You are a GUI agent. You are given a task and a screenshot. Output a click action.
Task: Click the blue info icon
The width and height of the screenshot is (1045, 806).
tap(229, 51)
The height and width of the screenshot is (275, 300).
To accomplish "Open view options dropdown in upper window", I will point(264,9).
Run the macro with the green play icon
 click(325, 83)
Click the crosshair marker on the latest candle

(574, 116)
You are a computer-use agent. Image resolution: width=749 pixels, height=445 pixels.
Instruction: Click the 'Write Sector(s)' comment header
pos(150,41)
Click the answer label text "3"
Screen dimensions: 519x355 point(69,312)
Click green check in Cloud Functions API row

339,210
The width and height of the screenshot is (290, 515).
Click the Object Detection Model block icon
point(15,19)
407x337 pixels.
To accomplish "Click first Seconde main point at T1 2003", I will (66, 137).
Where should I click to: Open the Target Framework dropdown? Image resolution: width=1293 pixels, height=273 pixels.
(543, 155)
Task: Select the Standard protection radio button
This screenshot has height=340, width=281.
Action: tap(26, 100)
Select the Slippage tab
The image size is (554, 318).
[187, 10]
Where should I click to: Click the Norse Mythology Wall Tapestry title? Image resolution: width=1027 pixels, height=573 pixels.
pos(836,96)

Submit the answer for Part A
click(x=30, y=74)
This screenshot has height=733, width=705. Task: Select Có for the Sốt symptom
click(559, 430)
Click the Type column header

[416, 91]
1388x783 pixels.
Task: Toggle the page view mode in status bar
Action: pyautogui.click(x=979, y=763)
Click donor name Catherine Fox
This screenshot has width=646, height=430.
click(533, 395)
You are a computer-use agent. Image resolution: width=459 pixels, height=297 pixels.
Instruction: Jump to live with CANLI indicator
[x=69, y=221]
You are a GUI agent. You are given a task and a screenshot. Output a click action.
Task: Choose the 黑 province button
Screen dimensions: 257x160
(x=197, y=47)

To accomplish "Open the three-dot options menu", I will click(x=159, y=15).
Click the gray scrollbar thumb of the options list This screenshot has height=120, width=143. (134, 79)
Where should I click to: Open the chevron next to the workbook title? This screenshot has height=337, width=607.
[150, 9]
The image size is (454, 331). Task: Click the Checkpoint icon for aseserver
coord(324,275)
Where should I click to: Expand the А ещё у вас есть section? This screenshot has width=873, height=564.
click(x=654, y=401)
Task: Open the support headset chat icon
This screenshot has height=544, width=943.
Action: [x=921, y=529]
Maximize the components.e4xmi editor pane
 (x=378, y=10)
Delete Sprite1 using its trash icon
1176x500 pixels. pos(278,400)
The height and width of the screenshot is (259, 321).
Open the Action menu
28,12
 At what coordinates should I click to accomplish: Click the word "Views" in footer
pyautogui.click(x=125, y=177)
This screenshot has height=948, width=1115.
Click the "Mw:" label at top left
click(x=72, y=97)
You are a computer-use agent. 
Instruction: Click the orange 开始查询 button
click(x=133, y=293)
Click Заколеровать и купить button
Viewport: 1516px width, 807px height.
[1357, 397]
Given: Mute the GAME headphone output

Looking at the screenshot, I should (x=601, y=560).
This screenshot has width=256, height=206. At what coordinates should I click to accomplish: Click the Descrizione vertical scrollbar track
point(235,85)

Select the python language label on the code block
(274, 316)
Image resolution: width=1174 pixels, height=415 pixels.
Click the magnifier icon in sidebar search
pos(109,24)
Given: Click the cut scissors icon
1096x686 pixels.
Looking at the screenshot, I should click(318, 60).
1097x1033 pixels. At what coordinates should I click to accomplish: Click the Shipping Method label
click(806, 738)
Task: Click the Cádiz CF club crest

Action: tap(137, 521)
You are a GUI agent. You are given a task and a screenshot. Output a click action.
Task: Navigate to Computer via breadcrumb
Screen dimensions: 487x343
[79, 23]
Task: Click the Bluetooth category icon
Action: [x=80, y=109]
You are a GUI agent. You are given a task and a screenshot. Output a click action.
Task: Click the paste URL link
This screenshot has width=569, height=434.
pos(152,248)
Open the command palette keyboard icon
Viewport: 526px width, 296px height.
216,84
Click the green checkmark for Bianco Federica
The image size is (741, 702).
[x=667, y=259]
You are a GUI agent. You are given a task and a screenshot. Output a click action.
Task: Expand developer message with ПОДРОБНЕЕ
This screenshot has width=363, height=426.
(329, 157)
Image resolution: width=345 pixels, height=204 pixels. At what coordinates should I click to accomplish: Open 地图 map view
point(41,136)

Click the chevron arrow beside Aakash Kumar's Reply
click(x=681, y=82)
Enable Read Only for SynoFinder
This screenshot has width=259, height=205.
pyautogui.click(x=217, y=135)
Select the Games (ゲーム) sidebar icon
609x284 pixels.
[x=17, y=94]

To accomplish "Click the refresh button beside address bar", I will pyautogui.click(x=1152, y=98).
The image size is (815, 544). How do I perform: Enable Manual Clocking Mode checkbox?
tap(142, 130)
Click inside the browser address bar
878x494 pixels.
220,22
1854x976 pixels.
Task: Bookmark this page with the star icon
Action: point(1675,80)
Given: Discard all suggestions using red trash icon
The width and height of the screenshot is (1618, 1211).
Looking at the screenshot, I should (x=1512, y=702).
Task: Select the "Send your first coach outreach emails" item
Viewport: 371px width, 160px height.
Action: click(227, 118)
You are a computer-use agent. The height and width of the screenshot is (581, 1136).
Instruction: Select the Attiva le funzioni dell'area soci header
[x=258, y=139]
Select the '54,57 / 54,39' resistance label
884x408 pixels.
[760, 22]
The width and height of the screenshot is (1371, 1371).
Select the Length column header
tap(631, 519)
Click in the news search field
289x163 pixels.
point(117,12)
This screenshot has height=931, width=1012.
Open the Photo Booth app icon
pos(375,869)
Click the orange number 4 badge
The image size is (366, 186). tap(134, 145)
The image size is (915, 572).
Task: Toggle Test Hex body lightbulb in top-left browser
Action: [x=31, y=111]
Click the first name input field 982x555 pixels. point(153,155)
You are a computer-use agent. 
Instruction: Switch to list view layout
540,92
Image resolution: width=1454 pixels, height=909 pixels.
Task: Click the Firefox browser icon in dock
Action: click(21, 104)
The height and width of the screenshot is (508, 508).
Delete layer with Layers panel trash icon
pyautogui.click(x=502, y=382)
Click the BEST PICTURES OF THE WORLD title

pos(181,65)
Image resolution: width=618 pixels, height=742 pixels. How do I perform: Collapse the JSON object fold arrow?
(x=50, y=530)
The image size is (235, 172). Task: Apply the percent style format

WORK ITEM :: The required output is the stretch of entries above from the line containing "Task: Choose the 黑 province button" through the line containing "Click the gray", reproduced exactly.

RESPONSE TO THE EXERCISE ::
Task: Choose the 黑 province button
Screen dimensions: 257x160
(x=197, y=47)

To accomplish "Open the three-dot options menu", I will click(x=159, y=15).
Click the gray scrollbar thumb of the options list This screenshot has height=120, width=143. (134, 79)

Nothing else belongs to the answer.